[GIVEN RECORDS — start]

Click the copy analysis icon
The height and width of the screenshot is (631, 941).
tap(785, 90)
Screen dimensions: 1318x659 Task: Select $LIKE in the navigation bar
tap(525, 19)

[GIVEN RECORDS — finish]

_TASK ITEM_:
Set down each line of the material above without a single alteration.

_RESPONSE TO THIS EXERCISE_:
Click the copy analysis icon
The height and width of the screenshot is (631, 941).
tap(785, 90)
Screen dimensions: 1318x659 Task: Select $LIKE in the navigation bar
tap(525, 19)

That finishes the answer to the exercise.